- [What to produce] Retype exactly the lines from the one that contains "You are a GUI" through the end of the listing, both included, but not the pictures.

- [Study material]
_ _ _ _

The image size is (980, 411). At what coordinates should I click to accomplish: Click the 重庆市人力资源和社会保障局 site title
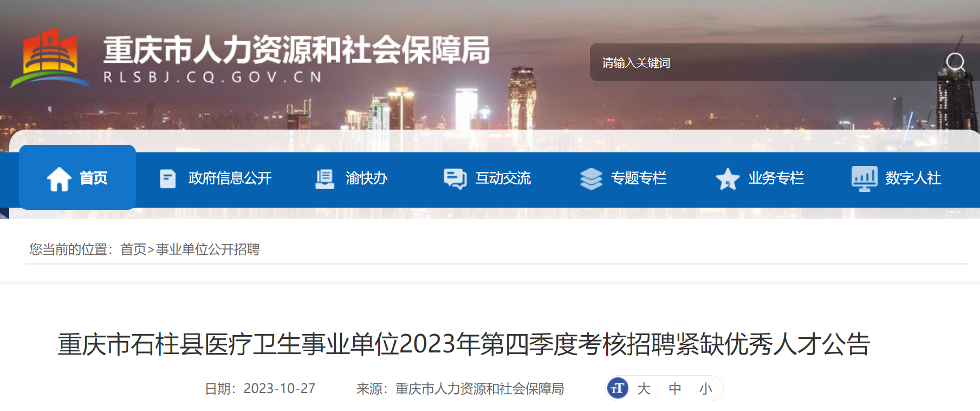pyautogui.click(x=296, y=50)
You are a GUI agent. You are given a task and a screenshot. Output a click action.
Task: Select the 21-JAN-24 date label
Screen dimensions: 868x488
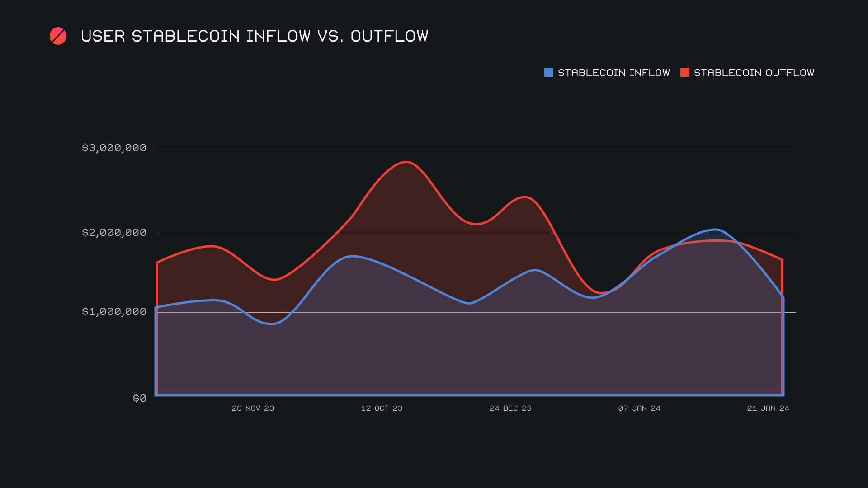tap(768, 408)
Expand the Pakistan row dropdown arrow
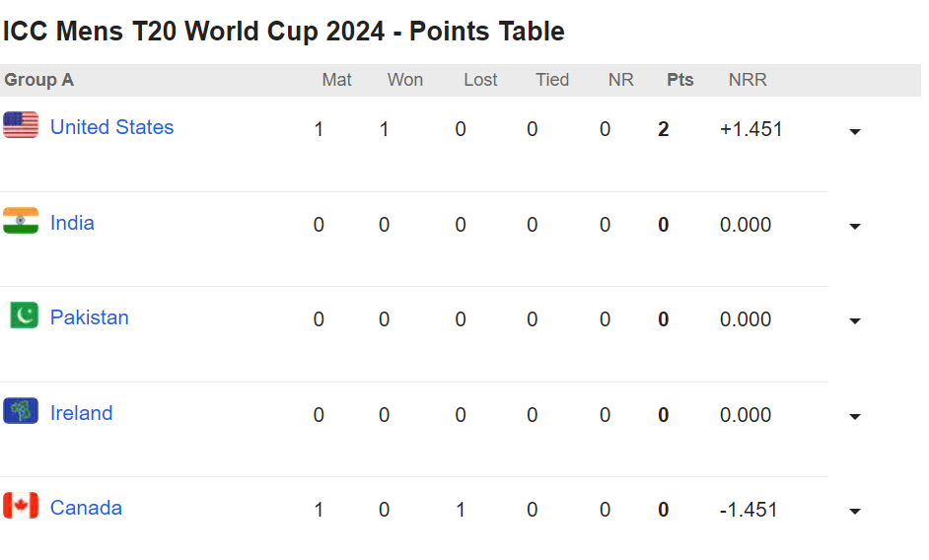Screen dimensions: 929x560 pos(854,321)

_ _ _ _

- [Result for this exercise]
You are a GUI agent. You are given a task and a screenshot. Output a click action.
Task: Select the 21-JAN-24 date label
Screen dimensions: 868x488
tap(768, 408)
Expand the Pakistan row dropdown arrow
Screen dimensions: 929x560 pos(854,321)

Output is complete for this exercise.